Atualmente, gosto da ideia de meus filhos terem professores de esquerda — tanto quanto de outras orientações políticas. Que pobre seria a educação humanista deles se só conhecessem a visão de mundo que lhes é apresentada no meio familiar.
De resto, ensinar História exige uma objetividade que o bom professor, de esquerda ou de direita, saberá respeitar. Os alunos não são páginas em branco nas quais se pode imprimir qualquer interpretação dos fatos ou qualquer valor que se queira. Muito menos em um mundo como o atual, em que fontes de informação alternativas estão ao alcance de todos.
Ensinar História se faz mais necessário do que nunca na era da pós-verdade, das fake news e de discursos revisionistas. Ensinar História é a melhor vacina contra a mentira.
Um excelente livro da Editora Contexto, com lançamento previsto para o final deste mês e já em pré-venda nas livrarias virtuais, aprofunda esse debate sobre o estudo e o ensino de História e sua importância nos dias de hoje. Organizada por Jaime Pinsky e Carla Bassanezi Pinsky, a obra Novo Combates pela História traz capítulos escritos por cinco destacados historiadores brasileiros da atualidade.
Na introdução, os organizadores relembram um fato que deveria ser óbvio para todo mundo, mas que tem sido diluído no atual contexto de cacofonia midiática (o que inclui desde a tia do zap até influencers digitais de diferentes matizes políticos): fazer História exige formação especializada e muita dedicação em pesquisa rigorosa com objetivo de buscar a verdade dos fatos.
Fazer História não tem nada a ver com "direito de opinar", como querem fazer aqueles que buscam fazer um uso político da deturpação da História. O limite da interpretação dos fatos é quando ela se choca com os fatos. "Querem mudar a História utilizando a técnica do negacionismo, recusando-se a admitir fatos indiscutíveis, como o massacre dos armênios pelos turcos, ou o holocausto, que dizimou a cultura secular do judaísmo europeu", escrevem os organizadores do livro. "Negacionismo que tenta apagar da História a repressão violenta e criminosa de regimes autoritários de todas as bandeiras, fascistas e stalinistas, de direita e de esquerda."
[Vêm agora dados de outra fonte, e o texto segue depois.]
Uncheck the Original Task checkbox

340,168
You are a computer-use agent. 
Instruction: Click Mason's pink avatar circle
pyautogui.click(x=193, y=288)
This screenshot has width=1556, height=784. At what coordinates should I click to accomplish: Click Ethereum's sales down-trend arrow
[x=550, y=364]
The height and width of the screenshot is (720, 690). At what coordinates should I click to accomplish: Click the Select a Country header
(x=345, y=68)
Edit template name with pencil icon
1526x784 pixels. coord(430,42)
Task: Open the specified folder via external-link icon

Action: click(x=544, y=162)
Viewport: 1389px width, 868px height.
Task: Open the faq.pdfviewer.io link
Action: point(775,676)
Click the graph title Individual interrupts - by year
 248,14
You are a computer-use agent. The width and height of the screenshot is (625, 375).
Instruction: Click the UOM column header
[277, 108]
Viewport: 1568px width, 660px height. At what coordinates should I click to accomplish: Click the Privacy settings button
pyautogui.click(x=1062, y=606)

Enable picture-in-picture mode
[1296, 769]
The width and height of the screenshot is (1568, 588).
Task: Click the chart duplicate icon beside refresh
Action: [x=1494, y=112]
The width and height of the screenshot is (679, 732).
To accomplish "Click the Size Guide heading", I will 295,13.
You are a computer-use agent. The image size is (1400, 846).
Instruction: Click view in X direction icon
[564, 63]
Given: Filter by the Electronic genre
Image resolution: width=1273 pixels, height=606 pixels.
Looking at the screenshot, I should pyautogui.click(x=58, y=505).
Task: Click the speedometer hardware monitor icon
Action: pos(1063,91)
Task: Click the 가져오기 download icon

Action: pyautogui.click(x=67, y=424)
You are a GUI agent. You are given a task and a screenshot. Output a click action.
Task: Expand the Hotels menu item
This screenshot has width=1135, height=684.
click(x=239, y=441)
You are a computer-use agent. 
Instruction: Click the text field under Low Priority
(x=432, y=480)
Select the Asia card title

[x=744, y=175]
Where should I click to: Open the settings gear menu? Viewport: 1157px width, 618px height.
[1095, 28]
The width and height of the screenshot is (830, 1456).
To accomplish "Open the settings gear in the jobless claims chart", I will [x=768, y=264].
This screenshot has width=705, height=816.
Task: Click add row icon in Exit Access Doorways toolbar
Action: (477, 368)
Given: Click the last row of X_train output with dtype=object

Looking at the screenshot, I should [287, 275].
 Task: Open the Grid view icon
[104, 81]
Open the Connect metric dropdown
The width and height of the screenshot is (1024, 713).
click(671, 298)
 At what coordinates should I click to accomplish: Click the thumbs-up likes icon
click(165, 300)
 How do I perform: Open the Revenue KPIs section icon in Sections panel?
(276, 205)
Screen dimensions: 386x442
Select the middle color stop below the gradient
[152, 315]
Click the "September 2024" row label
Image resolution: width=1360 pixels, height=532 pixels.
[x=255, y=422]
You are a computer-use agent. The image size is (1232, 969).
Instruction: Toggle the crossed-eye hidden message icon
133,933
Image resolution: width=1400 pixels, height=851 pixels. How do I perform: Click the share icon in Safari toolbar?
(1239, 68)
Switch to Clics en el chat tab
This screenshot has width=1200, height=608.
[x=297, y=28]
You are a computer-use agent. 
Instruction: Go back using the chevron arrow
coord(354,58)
O que se está dizendo não é que se espera neutralidade do observador ao perscrutar o passado com o olhar do presente, o que é próprio do estudo da História, mas que não se pode admitir, nesse processo, a distorção ou a omissão dos fatos para atender as próprias bandeiras.
No capítulo em que discute a importância do ensino de História nas escolas, a historiadora Maria Ligia Prado esmiúça um exemplo de revisionismo histórico "sem embasamento teórico e empírico" muito em voga atualmente no Brasil, o de que os fatos de 31 de março de 1964 não consistiram em um golpe de estado. Ela cita a Ordem do Dia assinada pelo ministro da Defesa e pelos comandantes das Forças Armadas em março do ano passado referindo-se aos acontecimentos da data como um "movimento" e um "marco para a democracia brasileira", como reação "às ameaças que se formavam àquela época".
Os fatos são inequívocos. Em 31 de março de 1964, o general Olímpio Mourão Filho colocou as tropas na rua e, no dia seguinte, o presidente João Goulart foi deposto. "Deu-se a quebra da legalidade constitucional." O regime ditatorial que se seguiu restringiu por anos os partidos, cassou direitos políticos, instituiu a censura e promoveu a tortura. Tudo isso está fartamente documentado.
Recomendo a leitura adicional da excelente reportagem publicada na Gazeta do Povo em março de 2019, com autoria de Tiago Cordeiro, que explica, com clareza na apresentação dos fatos e dos conceitos, por que os acontecimentos de março e abril de 1964 foram, sem sombra de dúvida, um golpe de estado. Leia neste link.
A ideia de que o Brasil de João Goulart estava caminhando para uma ditadura comunista também carece de embasamento empírico. Jango não era comunista. Proprietário de terras no Rio Grande do Sul, era um trabalhista da linhagem de Getúlio Vargas. Grupos políticos de esquerda da época alinharam-se ao seu governo mais por conveniência pragmática do que por alinhamento ideológico e deixaram de lado planos imediatos de tomada do poder pela revolução proletária. Na realidade, foi justamente a instauração da ditadura militar o fator que empurrou comunistas de então para a luta armada.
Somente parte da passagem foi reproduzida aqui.